Rewrite the full material exactly; no line may be skipped.

Top of Records to process

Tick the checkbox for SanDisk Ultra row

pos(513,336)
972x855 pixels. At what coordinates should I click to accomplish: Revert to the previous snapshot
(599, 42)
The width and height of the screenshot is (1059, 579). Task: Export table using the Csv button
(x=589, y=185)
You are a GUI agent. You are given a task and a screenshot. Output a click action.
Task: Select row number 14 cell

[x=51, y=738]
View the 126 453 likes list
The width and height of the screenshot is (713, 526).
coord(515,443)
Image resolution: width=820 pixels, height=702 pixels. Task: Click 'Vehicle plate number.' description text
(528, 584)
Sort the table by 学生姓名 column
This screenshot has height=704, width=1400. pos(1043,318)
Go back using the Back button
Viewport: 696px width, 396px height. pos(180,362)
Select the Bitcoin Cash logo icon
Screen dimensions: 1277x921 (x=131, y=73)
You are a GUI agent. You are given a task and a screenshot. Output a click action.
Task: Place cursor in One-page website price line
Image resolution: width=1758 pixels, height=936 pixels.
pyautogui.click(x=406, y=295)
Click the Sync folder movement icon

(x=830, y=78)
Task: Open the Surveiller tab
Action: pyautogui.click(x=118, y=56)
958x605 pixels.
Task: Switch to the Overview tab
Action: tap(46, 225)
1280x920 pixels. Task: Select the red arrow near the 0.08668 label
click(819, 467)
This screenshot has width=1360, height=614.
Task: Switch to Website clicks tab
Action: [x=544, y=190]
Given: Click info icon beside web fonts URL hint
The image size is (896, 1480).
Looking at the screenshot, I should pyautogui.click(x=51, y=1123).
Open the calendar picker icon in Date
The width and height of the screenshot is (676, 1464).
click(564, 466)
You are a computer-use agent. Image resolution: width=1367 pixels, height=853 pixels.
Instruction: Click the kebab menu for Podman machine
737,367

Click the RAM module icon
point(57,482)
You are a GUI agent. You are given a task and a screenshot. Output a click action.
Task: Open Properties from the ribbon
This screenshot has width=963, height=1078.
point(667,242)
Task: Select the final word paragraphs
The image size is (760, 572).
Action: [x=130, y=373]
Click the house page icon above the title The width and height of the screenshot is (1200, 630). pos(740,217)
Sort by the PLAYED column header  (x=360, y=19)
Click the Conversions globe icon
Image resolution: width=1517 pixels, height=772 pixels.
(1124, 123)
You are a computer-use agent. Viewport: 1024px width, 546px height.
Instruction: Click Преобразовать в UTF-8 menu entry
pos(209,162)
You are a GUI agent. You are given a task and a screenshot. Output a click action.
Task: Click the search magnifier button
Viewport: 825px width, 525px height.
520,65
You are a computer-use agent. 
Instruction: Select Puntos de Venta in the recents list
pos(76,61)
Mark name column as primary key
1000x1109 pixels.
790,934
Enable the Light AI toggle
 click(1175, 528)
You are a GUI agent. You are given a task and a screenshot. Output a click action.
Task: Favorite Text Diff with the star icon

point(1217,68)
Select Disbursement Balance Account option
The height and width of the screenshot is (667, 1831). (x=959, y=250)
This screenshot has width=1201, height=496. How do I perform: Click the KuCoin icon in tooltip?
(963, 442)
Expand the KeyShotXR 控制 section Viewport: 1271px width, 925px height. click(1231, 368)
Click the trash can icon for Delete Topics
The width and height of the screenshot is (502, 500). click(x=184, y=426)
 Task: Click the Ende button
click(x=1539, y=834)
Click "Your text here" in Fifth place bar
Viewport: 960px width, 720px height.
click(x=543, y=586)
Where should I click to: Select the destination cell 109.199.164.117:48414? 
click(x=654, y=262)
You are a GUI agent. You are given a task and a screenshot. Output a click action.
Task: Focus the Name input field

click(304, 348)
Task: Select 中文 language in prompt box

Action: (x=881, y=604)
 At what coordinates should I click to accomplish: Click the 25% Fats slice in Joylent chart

Bottom of Records to process

Solution for this problem >>
Tick the checkbox for SanDisk Ultra row

pos(513,336)
972x855 pixels. At what coordinates should I click to accomplish: Revert to the previous snapshot
(599, 42)
The width and height of the screenshot is (1059, 579). Task: Export table using the Csv button
(x=589, y=185)
You are a GUI agent. You are given a task and a screenshot. Output a click action.
Task: Select row number 14 cell

[x=51, y=738]
View the 126 453 likes list
The width and height of the screenshot is (713, 526).
coord(515,443)
Image resolution: width=820 pixels, height=702 pixels. Task: Click 'Vehicle plate number.' description text
(528, 584)
Sort the table by 学生姓名 column
This screenshot has height=704, width=1400. pos(1043,318)
Go back using the Back button
Viewport: 696px width, 396px height. pos(180,362)
Select the Bitcoin Cash logo icon
Screen dimensions: 1277x921 (x=131, y=73)
You are a GUI agent. You are given a task and a screenshot. Output a click action.
Task: Place cursor in One-page website price line
Image resolution: width=1758 pixels, height=936 pixels.
pyautogui.click(x=406, y=295)
Click the Sync folder movement icon

(x=830, y=78)
Task: Open the Surveiller tab
Action: pyautogui.click(x=118, y=56)
958x605 pixels.
Task: Switch to the Overview tab
Action: tap(46, 225)
1280x920 pixels. Task: Select the red arrow near the 0.08668 label
click(819, 467)
This screenshot has width=1360, height=614.
Task: Switch to Website clicks tab
Action: [x=544, y=190]
Given: Click info icon beside web fonts URL hint
The image size is (896, 1480).
Looking at the screenshot, I should pyautogui.click(x=51, y=1123).
Open the calendar picker icon in Date
The width and height of the screenshot is (676, 1464).
click(564, 466)
You are a computer-use agent. Image resolution: width=1367 pixels, height=853 pixels.
Instruction: Click the kebab menu for Podman machine
737,367

Click the RAM module icon
point(57,482)
You are a GUI agent. You are given a task and a screenshot. Output a click action.
Task: Open Properties from the ribbon
This screenshot has width=963, height=1078.
point(667,242)
Task: Select the final word paragraphs
The image size is (760, 572).
Action: [x=130, y=373]
Click the house page icon above the title The width and height of the screenshot is (1200, 630). pos(740,217)
Sort by the PLAYED column header  (x=360, y=19)
Click the Conversions globe icon
Image resolution: width=1517 pixels, height=772 pixels.
(1124, 123)
You are a computer-use agent. Viewport: 1024px width, 546px height.
Instruction: Click Преобразовать в UTF-8 menu entry
pos(209,162)
You are a GUI agent. You are given a task and a screenshot. Output a click action.
Task: Click the search magnifier button
Viewport: 825px width, 525px height.
520,65
You are a computer-use agent. 
Instruction: Select Puntos de Venta in the recents list
pos(76,61)
Mark name column as primary key
1000x1109 pixels.
790,934
Enable the Light AI toggle
 click(1175, 528)
You are a GUI agent. You are given a task and a screenshot. Output a click action.
Task: Favorite Text Diff with the star icon

point(1217,68)
Select Disbursement Balance Account option
The height and width of the screenshot is (667, 1831). (x=959, y=250)
This screenshot has width=1201, height=496. How do I perform: Click the KuCoin icon in tooltip?
(963, 442)
Expand the KeyShotXR 控制 section Viewport: 1271px width, 925px height. click(1231, 368)
Click the trash can icon for Delete Topics
The width and height of the screenshot is (502, 500). click(x=184, y=426)
 Task: Click the Ende button
click(x=1539, y=834)
Click "Your text here" in Fifth place bar
Viewport: 960px width, 720px height.
click(x=543, y=586)
Where should I click to: Select the destination cell 109.199.164.117:48414? 
click(x=654, y=262)
You are a GUI agent. You are given a task and a screenshot. Output a click action.
Task: Focus the Name input field

click(304, 348)
Task: Select 中文 language in prompt box

Action: (x=881, y=604)
 At what coordinates should I click to accomplish: Click the 25% Fats slice in Joylent chart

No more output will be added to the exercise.